GlaxoSmithKline's Consumer Health Business Also Investigated, New Documents Say
Published: Sep 10, 2014
September 10, 2014
By Jessica Wilson, BioSpace.com Breaking News Staff
Pharmaceutical giant GlaxoSmithKline began investigating bribery in its Chinese consumer healthcare business as early as 2012, according to internal documents of the company examined by Reuters, the news service said Wednesday.
This investigation is in addition to the corruption probe into the company’s Chinese pharmaceutical division revealed in July 2013.
The internal documents show the company began to examine compliance with “procurement policies” by issuing preservation notices in 2012, which is often an early step in an investigation that direct employees to refrain from destroying any documents.

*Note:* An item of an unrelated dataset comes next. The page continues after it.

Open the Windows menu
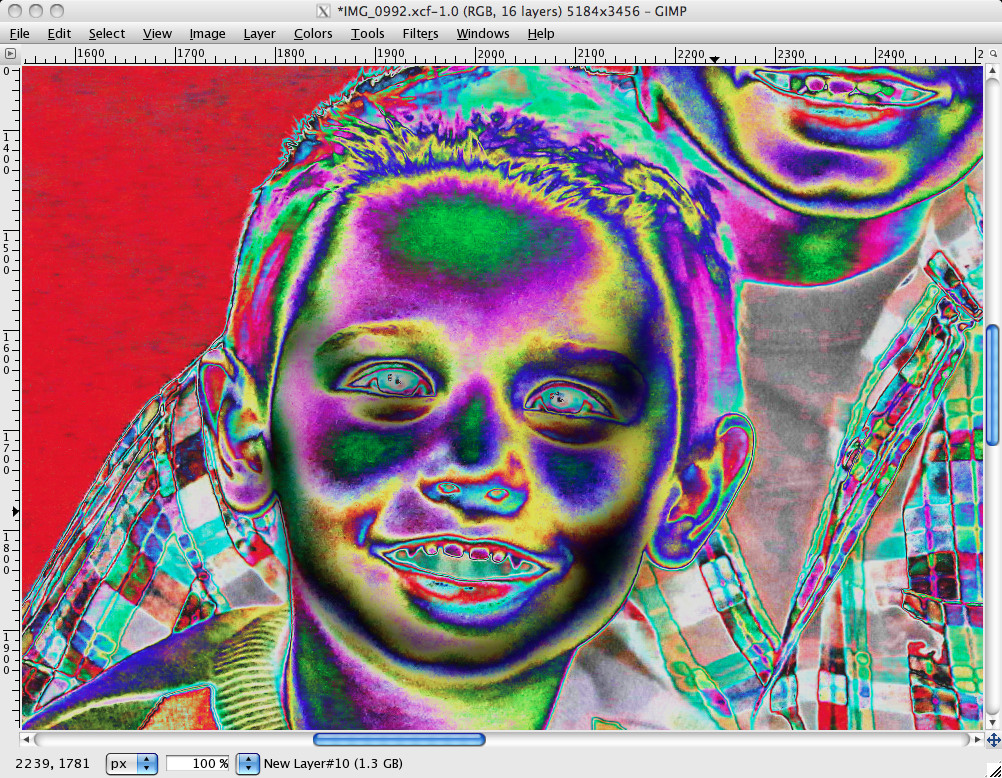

“The preservation notices issued in 2012 relate to allegations around adherence to procurement policies within our Chinese consumer healthcare business,” said Simon Steel, British-based spokesman for GSK, in a statement. “We investigated using resources inside and outside the company and did not find evidence of unethical conduct, but did identify some non-compliance with our procurement procedures and remedial action was taken as a result.”
Glaxo emphasized that the notices do not prove wrongdoing by the company or its partners. But the significance of an investigation that may have suspected bribery or other ethical violations is not lost on investors or analysts, who have worried in recent months that wrongdoing had spread farther in the company than previously reported.
Reuters received the internal documents from an anonymous source within the company who has direct knowledge of the investigation” and who told the news service that “even some senior staff working on compliance in China had been surprised at how far the investigation had gone.” The source specifically stated, “ The notices didn't just generally ask about GSK's processes, but listed specific named suppliers.”